Kabrich began his career as a sales engineer with Westinghouse 24 years ago, working for a new service group based out of the old Muncie, Indiana transformer plant. Within six months of starting the job, he and his team had sold more work than they had people to perform.
“My boss, recognizing that I was an old farm kid (and perhaps to punish me for my sales errors), decided the time had come for me to get what he called ‘a real education’, and I began working as a field engineer leading crews on transformer projects throughout the U.S. and the world,” Kabrich said. “I never made it to my next sales rotation and have been involved in the servicing of transformers ever since.”
He not only has plenty of experience in the field, he also finds time to educate the industry. He has presented at numerous industry forums and events including SPX Waukesha’s regional technical seminars, IEEE T&D conferences, Doble’s Life of a Transformer seminars, ECNE engineering and operations seminars, TVPPA substation maintenance labs, MUPPA substation courses and the Iowa State Substation Short Course.

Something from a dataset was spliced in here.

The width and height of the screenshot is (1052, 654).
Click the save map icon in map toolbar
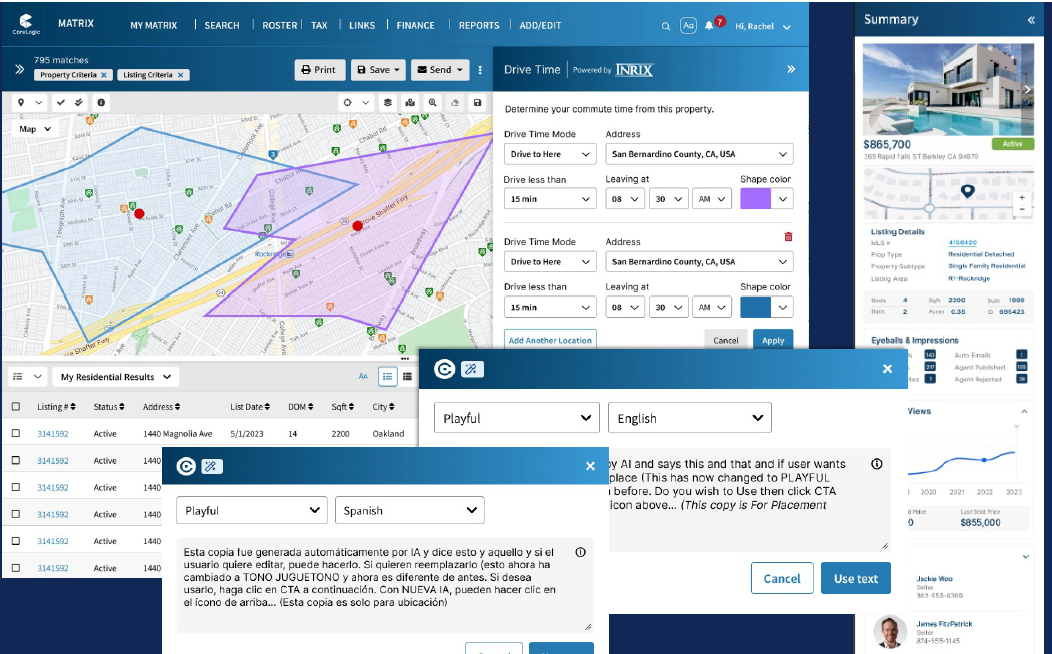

Kabrich tells students and other engineers to take advantage and learn from the knowledge and experiences of others. “During my career I have been blessed with opportunities to have access to and worked beside some of the transformer industry’s most prominent experts including Earl Luke, Joe McDonald, Jim Templeton, TV Oommen and Jin Sim, just to name a few. Their willingness to share knowledge and guidance is extremely valuable,” he said.
Not that he has much spare time, but when he does, he catches his teenage daughter’s soccer, cheerleading and dance activities. Sounds like dynamism runs in the family.